Towards association rules

All of this frequent itemset stuff is fine, but we are ultimately on the hunt for association rules, which are much more exciting. Association rules are formed from frequent itemsets, with a few small twists. We are interested in making a statement about the frequent itemsets like this: people who buy vanilla wafers also buy bananas 60% of the time. In order to do so, we need to learn how to calculate a few additional metrics, starting with two we call support and confidence.

Support

If we are looking for frequent itemsets, then we also need a way to express how often we see these sets occurring in baskets, and whether that number qualifies as frequent. If I see {vanilla wafers, bananas} in 90% of baskets, is that considered frequent? What about 50% of baskets? What about 5%? We call this number the support of the itemset. The support is just the number of times we saw that itemset over all the baskets.

To make support more meaningful, and to begin talking about "interestingness," we need to set a minimum support threshold. The minimum support threshold is any percentage between 0-100 that makes sense to our problem domain. If we set the minimum support threshold to 5%, this means that itemsets will only be considered frequent if they are found in at least 5% of all our baskets.

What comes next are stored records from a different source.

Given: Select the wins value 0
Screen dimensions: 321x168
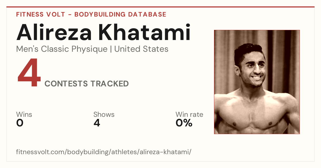Looking at the screenshot, I should point(20,123).
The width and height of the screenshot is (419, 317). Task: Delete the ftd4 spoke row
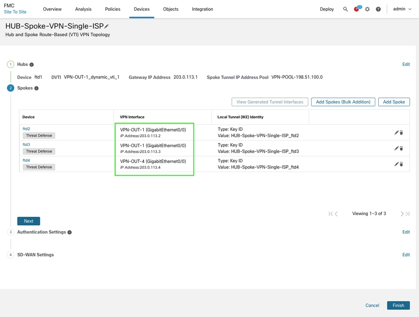[401, 164]

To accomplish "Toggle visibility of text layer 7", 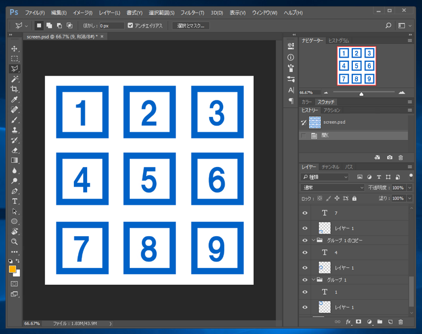I will (305, 213).
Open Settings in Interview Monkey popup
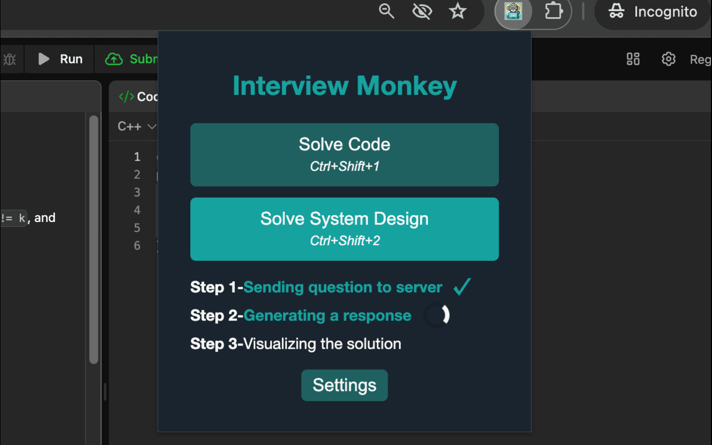Screen dimensions: 712x445 (x=344, y=385)
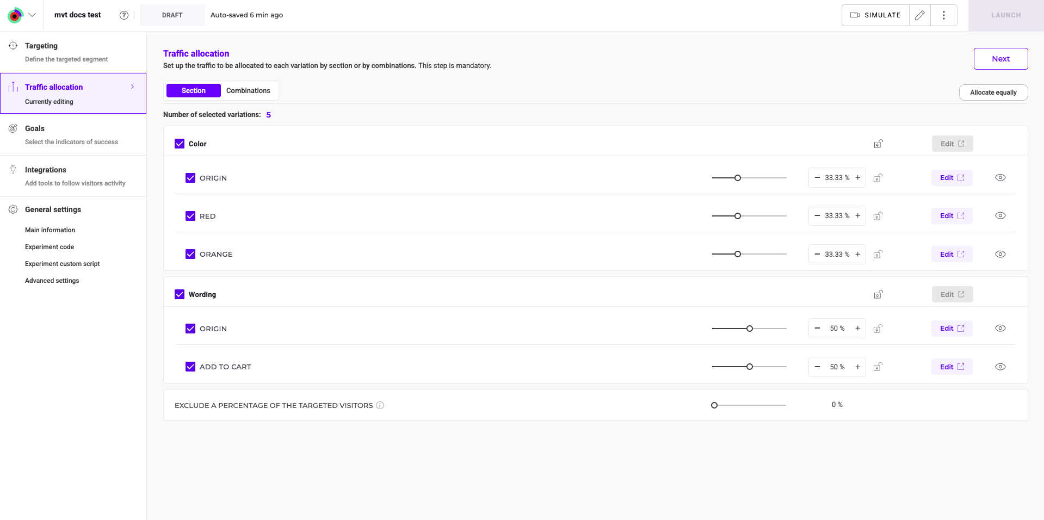
Task: Switch to the Combinations tab
Action: 248,91
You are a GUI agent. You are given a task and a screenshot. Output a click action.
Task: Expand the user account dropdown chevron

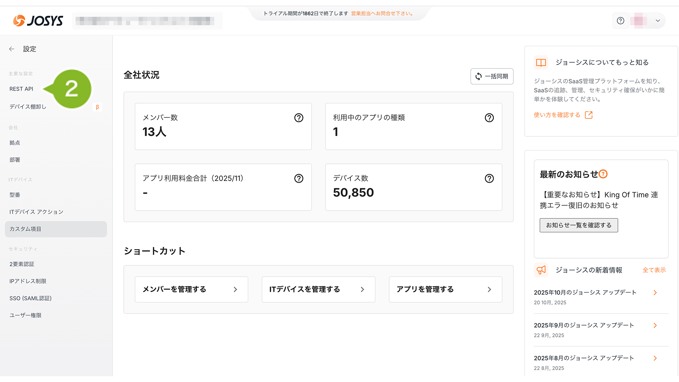(658, 21)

Support for a 2-itemset is typically written using a probability notation, like this:

support(X->Y) = P(XuY)

In other words, we can read this equation as The support of X->Y equals the percentage of baskets that contain both X and Y. Item X could be vanilla wafers and item Y could be bananas in this example. To calculate support of an itemset, we count how many baskets contain both these items, and divide by the total number of baskets. If the support of an itemset exceeds the minimum support threshold, then we can consider the itemset to be potentially interesting.

Confidence

Once we have discovered the frequent itemsets, we can start to consider whether one or more items in the set are directing the purchase of other items. For example, it would be interesting to know that 75% of customers who have vanilla wafers in their basket will also have bananas in that same basket. But, on the other hand, maybe only 1% of customers with bananas in their basket will also buy vanilla wafers. Why? This is because many, many more people buy bananas than buy vanilla wafers. Bananas are common and vanilla wafers are rare. So the direction of the purchasing relationship here is not necessarily symmetrical.

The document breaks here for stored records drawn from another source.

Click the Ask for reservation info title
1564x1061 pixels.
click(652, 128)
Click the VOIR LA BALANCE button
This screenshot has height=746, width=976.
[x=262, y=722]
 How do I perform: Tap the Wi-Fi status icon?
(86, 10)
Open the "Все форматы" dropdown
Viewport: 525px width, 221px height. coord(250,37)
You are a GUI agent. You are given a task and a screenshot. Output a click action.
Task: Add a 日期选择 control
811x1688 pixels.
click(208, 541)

This brings us to a critical concept called confidence. The confidence of a directional relationship is written like this:

confidence(X->Y) = P(Y|X)

We can read this as the confidence of X leading to Y is the probability of Y given X. Or written differently:

confidence(X->Y) = support(XuY) / support(X)

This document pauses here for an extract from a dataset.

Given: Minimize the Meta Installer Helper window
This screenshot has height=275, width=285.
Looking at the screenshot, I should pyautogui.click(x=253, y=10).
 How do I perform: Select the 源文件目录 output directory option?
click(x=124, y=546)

The confidence of X->Y is just the percentage of baskets that contain both X and Y divided by the percentage of baskets that contain just X.

Once we have both support and confidence, we can begin to extend frequent itemsets into association rules.

Association rules

Now that we know how to determine if an itemset is frequent, and how to set up support and confidence levels, we can make a possible association rule from that frequent itemset.

An example of an association rule might look like this:

vanilla wafers -> bananas, whipped cream
[support=1%, confidence=40%]

We read this rule as follows, 1% of all baskets have the combination of vanilla wafers, bananas, and whipped cream; 40% of customers who purchased vanilla wafers also purchased bananas and whipped cream.

The left-hand side of that rule is the determining item, called the antecedent. The right-hand side is the resulting item(s), called the consequent. If we switch around the items on the left-hand and right-hand sides, we need to calculate a different association rule, which, due to the high popularity of bananas, might look something like this:

bananas -> vanilla wafers, whipped cream
[support = .001%, confidence=10%]

An example with data

Imagine we have a store, and we have 10 baskets of goods, as shown in the following table. Right away you can see that this is clearly a contrived case, as all the baskets in this store have exactly three items in them and that is highly unlikely in a real store:

Basket

Item1

Item2

Item3

1

vanilla wafers

bananas

dog food

2

bananas

bread

yogurt

3

bananas

apples

yogurt

4

vanilla wafers

bananas

whipped cream

5

bread

vanilla wafers

yogurt

6

milk

bread

bananas

7

vanilla wafers

apples

bananas

8

yogurt

apples

vanilla wafers

9

vanilla wafers

bananas

milk

10

bananas

bread

peanut butter

First, we need to calculate the support of all the individual items in this store. We have nine items across those 10 baskets:

Item

Support

apples

3

bananas

8

bread

4

dog food

1

milk

2

peanut butter

1

vanilla wafers

6

yogurt

4

whipped cream

1

To make the example easy, let's consider only one frequent itemset, {vanilla wafers, bananas}, at this point. The support of the itemset, {vanilla wafers, bananas}, is the percentage of baskets that contain both vanilla wafers and bananas. There are four baskets (numbers 1, 4, 7, and 9) that contain both of these items. Thus the support for either rule vanilla wafers -> bananas or bananas -> vanilla wafers is 40%, because 4/10 baskets contain both of these items.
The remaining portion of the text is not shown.